けれども気合で踏ん張って――そして彼は言い放つ。
(僕の体あげるから!)
「……何?」
剣王鬼が放つ圧力がピタリと止まり、解放された蓮が掠れた声のまま慌てて補足する。
(勿論、タダってわけじゃない!)
息を整えながら続ける。
(剣王鬼、僕と取引を――)
そこまで言い掛けて、直感が何か囁いた。
(――いや、契約をしよう)
言い直したときにはその声も普段の様子を取り戻していた。
「……」
黙ったままの剣王鬼を余所に、蓮は語る。
(このまま侵蝕が進めば、僕の魂は一年後に消える。……それを僕は受け容れるよ)
ひとつ息をつき、
(その代わり、この一年間は協力してほしい)
剣王鬼は変わらず黙したままだ。
(今回の事態は僕の趣味が招いたことだ……そのせいで、たしかに友達が危険な目に合っているかもしれない。でも、僕は趣味を改めるつもりはないんだ、今後一生ね。だから――)
(僕たちを守ってくれ)
(僕は今後、これまで以上に趣味に明け暮れるだろう。それには今回みたいな危険も伴うと思う。その危険を、君が打ち払っておくれよ。――そうすれば、僕は思い残すことなく死ぬことができる。
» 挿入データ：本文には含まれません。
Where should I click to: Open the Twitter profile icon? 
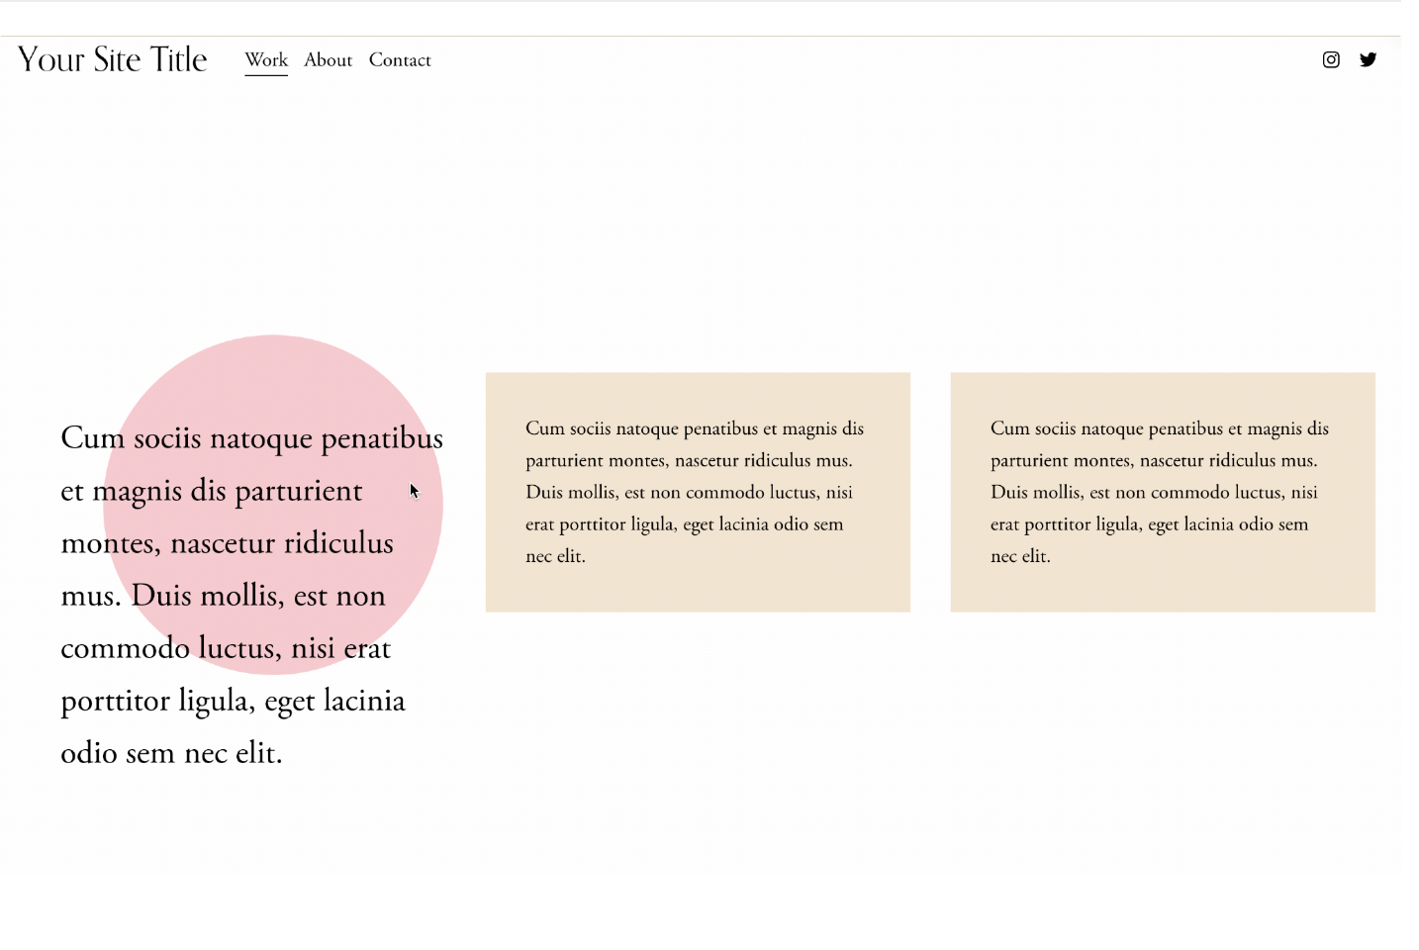click(x=1369, y=59)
君に身体を受け渡せる)
――語りながら、蓮は思い出していた。
あの時……あの、祟り神に殺されかけた時に考えていた事を。
死にたくないと思った。
このまま、死にたくないと思った。
まだ生きていたいと思った。
何故ならば――
(――あの時、僕は知らなかった)
この世界の不思議を、ずっと求め続けていたそれを、まだ何も知らないままだった――あんな死に方は、楽しくない。
けれど、今の自分は知っている。
妖怪がいる、不思議が在る、この世界は――とても楽しい。
(素晴らしいじゃないかッ!)
蓮の提案の意図するところは、それはいわば終活に似る物であった。
元来の彼の本質は、享楽的であって刹那的である。
彼にとっての楽しい事とは、主に怪奇趣味のことだ。
だが今回のように当たりを引いたとき、蓮には楽しむことが出来ても、対処する力がない。
と、するならば。
対処できる力に協力してもらえばよいのだ。
それに考えてみれば、剣王鬼を祓ったとして――今後の人生で、憑依以上に面白い出来事が起こるだろうか?……とも考える。
(思えば、僕はずっと飽いていた……)
そう――これこそが、ずっと望んでいた変化ではないのか?
それら全てを総合した上で、蓮は決断した。
どうせなら。
どうせなら、短くとも太く楽しく生きてやろう――。
蓮は興奮していた。淡色だった人生が、唐突に色づいていく気分だった。
衝動の儘に高らかに叫ぶ。
(さあ、返事を聞かせてくれ!)
……一拍の間があった。
そして、果たして剣王鬼は口を開き――。